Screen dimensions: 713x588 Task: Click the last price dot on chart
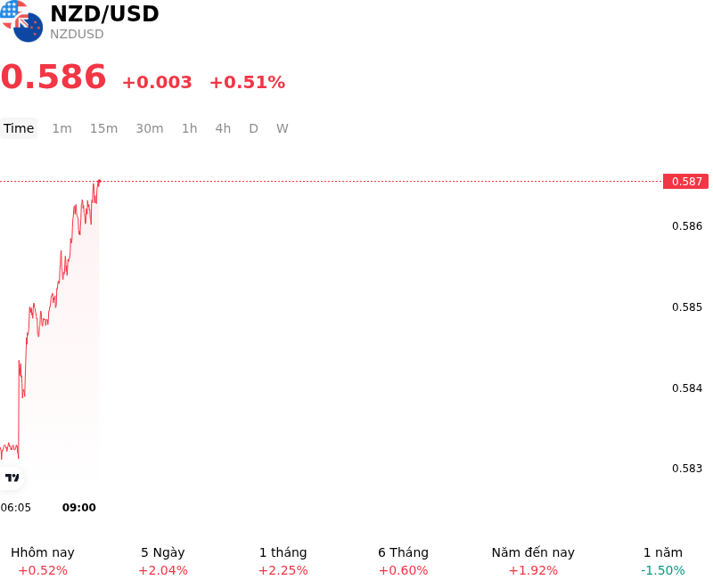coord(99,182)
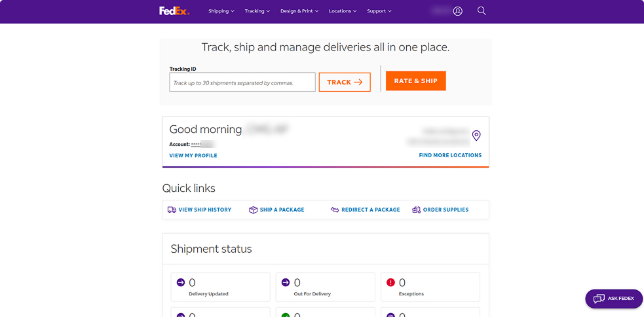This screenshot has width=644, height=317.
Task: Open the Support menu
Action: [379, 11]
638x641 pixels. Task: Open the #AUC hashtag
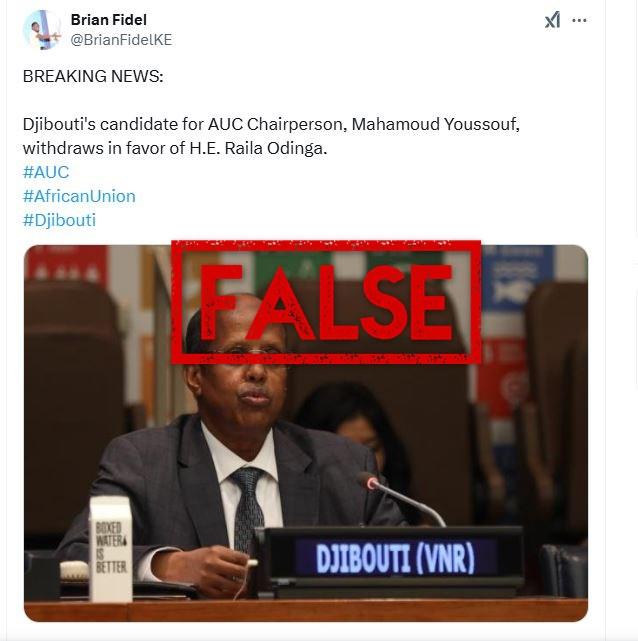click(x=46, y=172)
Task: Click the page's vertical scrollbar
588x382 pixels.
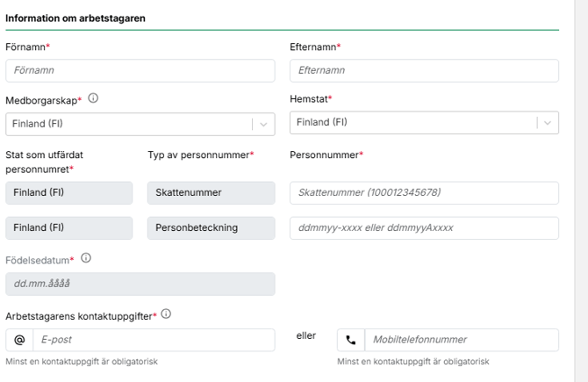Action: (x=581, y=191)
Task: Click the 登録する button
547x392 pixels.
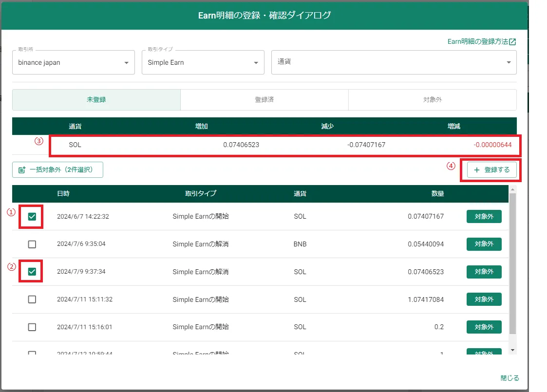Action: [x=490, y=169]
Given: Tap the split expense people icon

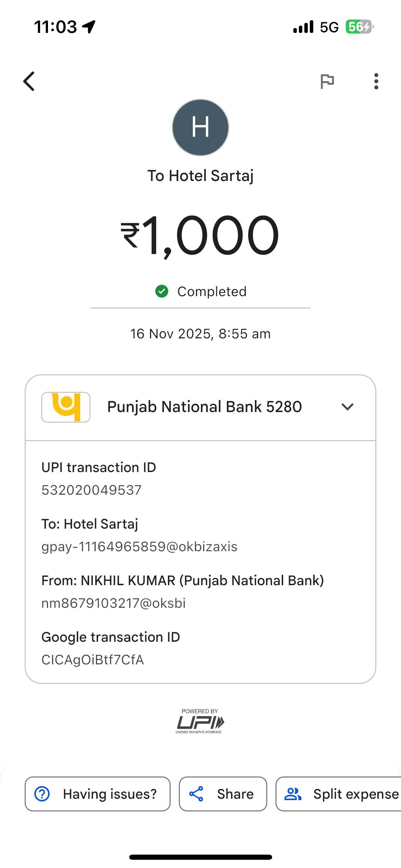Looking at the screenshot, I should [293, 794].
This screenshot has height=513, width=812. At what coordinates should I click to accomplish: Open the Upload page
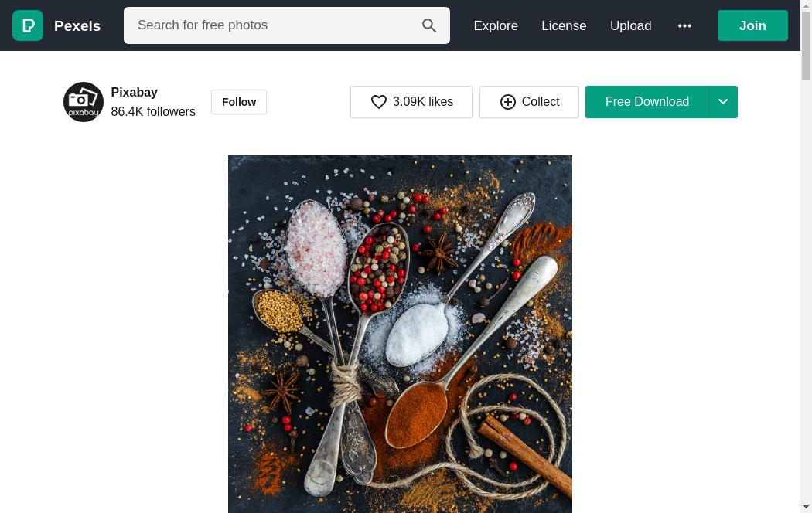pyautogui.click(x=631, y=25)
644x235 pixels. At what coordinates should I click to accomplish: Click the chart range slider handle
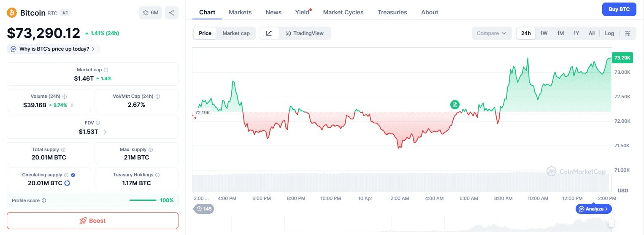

******************************

Reproduce the records above word for word, without the images.

Screen dimensions: 713x588 Task: Click the last price dot on chart
coord(99,182)
This screenshot has width=644, height=317.
Task: Open the Support menu
Action: [379, 11]
638x641 pixels. Task: Open the #AUC hashtag
click(x=46, y=172)
Task: Click the page's vertical scrollbar
588x382 pixels.
Action: (x=581, y=191)
Task: Click the 登録する button
547x392 pixels.
Action: [x=490, y=169]
Given: Tap the split expense people icon

Looking at the screenshot, I should [293, 794].
This screenshot has height=513, width=812. At what coordinates should I click to accomplish: Open the Upload page
pyautogui.click(x=631, y=25)
644x235 pixels. At what coordinates should I click to accomplish: Click the chart range slider handle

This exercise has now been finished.